Requirement: Starting at the line with "Open three-dot menu on Moon Hyeonjoon's tweet" and going on through the line with "Given: Uncheck the Active checkbox", reproduce each line in the records below exactly and nothing more.

Pixel coordinate grounding data
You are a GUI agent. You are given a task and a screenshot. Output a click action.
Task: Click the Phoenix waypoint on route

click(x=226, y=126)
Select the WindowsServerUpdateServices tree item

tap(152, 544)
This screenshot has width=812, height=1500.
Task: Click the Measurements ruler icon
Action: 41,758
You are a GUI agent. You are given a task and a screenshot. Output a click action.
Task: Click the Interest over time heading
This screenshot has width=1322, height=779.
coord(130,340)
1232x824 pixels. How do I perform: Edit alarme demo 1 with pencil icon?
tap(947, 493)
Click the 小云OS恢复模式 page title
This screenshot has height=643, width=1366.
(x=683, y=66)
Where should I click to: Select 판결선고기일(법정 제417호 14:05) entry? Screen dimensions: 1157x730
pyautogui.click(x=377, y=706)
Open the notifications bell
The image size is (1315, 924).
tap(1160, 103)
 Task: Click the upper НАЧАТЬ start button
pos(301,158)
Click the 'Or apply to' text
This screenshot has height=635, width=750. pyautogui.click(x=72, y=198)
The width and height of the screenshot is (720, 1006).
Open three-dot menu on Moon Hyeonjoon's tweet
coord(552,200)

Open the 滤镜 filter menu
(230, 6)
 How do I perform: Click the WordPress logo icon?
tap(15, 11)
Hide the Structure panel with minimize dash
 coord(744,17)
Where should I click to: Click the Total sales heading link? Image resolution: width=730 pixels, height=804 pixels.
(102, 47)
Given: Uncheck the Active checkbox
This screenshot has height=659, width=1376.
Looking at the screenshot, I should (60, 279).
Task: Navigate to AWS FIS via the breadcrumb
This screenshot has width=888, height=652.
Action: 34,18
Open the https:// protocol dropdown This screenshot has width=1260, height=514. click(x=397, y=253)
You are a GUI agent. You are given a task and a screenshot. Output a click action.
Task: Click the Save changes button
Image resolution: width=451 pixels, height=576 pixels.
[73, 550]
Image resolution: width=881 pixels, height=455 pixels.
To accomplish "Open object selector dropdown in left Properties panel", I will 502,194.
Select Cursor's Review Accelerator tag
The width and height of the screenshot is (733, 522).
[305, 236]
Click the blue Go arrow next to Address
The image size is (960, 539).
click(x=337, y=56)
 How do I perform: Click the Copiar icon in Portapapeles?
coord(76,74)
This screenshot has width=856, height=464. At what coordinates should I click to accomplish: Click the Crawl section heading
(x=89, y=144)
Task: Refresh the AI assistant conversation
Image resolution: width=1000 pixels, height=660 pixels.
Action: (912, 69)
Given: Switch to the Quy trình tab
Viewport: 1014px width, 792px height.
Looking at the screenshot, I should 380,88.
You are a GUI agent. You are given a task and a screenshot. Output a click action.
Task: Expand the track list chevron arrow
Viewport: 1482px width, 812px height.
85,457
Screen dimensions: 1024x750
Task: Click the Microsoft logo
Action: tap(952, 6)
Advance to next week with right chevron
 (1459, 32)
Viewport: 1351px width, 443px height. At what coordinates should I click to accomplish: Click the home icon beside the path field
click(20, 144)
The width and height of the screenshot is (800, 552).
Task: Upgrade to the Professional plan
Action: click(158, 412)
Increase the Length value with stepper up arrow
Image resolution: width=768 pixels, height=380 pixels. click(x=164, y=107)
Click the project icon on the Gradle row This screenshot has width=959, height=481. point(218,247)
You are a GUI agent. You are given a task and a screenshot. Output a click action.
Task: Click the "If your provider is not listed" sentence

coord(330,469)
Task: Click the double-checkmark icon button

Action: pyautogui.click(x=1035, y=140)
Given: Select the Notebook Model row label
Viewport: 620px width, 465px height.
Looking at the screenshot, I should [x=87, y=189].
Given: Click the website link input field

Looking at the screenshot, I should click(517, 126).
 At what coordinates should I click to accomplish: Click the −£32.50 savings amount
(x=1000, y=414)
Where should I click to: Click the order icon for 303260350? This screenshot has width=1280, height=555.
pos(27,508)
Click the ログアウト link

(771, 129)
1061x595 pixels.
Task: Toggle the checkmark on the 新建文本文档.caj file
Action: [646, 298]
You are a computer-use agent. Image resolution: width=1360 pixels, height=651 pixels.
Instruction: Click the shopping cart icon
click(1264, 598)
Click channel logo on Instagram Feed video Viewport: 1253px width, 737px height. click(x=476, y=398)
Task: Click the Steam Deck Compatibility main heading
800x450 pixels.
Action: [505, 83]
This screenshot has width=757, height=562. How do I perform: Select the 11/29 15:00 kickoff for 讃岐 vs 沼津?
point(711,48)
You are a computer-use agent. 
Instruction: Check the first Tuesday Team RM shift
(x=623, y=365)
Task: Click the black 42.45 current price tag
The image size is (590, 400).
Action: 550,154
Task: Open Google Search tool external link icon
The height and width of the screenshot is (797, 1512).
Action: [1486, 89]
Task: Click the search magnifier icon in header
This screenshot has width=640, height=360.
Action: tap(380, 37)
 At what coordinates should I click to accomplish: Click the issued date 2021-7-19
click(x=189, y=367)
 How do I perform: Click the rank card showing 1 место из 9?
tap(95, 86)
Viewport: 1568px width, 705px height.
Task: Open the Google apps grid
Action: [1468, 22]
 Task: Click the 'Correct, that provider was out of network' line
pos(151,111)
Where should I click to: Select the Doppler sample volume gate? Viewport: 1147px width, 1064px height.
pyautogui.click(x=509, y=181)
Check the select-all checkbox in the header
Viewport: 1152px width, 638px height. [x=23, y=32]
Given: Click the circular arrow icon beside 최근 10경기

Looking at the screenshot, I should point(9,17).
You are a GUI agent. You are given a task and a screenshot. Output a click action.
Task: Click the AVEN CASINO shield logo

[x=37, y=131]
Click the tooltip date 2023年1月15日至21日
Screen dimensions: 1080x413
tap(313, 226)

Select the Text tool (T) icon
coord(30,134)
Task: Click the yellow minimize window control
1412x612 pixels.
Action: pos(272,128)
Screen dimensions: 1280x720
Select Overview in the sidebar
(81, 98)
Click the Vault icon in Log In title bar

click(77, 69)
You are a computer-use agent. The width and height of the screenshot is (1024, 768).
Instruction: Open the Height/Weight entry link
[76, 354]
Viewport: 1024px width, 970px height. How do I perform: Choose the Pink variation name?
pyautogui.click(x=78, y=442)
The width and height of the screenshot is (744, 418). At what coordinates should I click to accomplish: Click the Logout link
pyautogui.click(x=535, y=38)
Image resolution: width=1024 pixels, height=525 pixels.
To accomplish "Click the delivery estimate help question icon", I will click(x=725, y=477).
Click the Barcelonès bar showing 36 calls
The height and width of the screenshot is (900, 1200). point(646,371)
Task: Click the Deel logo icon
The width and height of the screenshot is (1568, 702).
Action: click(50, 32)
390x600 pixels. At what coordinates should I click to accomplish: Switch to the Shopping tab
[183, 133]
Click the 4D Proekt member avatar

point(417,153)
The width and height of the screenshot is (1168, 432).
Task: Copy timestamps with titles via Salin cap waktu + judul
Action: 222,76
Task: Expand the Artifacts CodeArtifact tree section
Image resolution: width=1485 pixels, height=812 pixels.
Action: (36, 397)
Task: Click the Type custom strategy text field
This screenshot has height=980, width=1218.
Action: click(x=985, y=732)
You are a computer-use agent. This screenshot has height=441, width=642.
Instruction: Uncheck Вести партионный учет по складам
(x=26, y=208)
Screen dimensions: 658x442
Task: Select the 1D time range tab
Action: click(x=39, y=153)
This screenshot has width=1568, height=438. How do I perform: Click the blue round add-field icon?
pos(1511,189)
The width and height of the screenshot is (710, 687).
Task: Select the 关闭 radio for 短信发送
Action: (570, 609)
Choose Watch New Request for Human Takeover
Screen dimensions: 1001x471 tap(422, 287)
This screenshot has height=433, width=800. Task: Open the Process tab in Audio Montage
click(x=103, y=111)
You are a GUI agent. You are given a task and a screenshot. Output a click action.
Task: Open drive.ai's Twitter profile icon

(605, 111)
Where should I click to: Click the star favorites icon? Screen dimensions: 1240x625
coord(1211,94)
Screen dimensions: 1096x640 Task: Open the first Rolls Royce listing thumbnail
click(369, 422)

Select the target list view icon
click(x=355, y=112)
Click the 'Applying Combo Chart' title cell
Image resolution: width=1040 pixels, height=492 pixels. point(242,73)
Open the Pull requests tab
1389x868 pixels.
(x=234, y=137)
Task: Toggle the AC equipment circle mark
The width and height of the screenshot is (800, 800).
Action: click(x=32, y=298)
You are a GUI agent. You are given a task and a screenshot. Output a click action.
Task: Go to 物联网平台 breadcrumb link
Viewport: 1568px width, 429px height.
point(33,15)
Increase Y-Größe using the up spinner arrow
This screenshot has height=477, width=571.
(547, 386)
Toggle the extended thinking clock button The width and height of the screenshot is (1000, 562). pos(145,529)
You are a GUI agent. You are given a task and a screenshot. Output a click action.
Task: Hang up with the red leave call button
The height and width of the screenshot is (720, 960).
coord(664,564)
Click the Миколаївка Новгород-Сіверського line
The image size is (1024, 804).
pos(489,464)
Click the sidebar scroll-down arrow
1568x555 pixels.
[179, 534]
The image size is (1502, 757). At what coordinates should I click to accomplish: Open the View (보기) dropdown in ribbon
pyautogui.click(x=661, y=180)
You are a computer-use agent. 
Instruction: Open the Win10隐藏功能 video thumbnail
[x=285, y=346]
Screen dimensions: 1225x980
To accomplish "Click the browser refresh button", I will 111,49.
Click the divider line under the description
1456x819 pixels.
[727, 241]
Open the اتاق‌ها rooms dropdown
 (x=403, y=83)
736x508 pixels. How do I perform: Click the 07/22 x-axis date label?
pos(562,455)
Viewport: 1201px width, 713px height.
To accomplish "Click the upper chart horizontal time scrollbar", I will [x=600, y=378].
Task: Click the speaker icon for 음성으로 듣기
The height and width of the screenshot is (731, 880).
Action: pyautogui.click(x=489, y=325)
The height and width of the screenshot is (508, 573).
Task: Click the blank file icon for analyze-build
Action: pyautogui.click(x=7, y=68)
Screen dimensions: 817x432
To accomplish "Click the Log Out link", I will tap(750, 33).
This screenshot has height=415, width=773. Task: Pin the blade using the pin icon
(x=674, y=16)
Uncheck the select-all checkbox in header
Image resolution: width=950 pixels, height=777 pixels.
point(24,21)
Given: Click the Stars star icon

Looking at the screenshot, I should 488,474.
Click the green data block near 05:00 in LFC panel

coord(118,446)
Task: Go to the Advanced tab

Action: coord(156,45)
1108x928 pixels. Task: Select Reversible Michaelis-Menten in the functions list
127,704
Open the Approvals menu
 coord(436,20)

Response to this exercise:
Open three-dot menu on Moon Hyeonjoon's tweet
coord(552,200)

Open the 滤镜 filter menu
(230, 6)
 How do I perform: Click the WordPress logo icon?
tap(15, 11)
Hide the Structure panel with minimize dash
 coord(744,17)
Where should I click to: Click the Total sales heading link? Image resolution: width=730 pixels, height=804 pixels.
(102, 47)
Given: Uncheck the Active checkbox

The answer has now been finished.